Facebook open-sources LogDevice, a distributed storage for sequential data

[+] akavel|7 years ago|reply

Can someone from FB chime in with some info how much storage is needed for the logs/data? Say, for 1 GB of raw input logs from a http server (nginx/apache), when stored in LogDevice would they take notably less space on disk (compression), or more (overhead)? This interests ne for evaluating resources/costs I'd need to prepare if I were to deploy it...

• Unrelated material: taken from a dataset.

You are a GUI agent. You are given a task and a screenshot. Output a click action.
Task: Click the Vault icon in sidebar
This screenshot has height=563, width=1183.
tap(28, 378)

[+] cedricvg|7 years ago|reply

These numbers really depend on the compressibility of the content, compression scheme and the type of batching used. The metadata overhead is fairly minimal. LogDevice allows you to configure this on either the client, sequencer or rocksdb level.

[+] SirMonkey|7 years ago|reply

have you had a look at https://github.com/oklog/oklog https://www.youtube.com/watch?v=gWWK2eyZ-sc

I think it's fairly simple and might be enough. Can't comment on storage requirements thou.

[+] AhmedSoliman|7 years ago|reply

Happy to finally see LogDevice open. We have been working on this for years now.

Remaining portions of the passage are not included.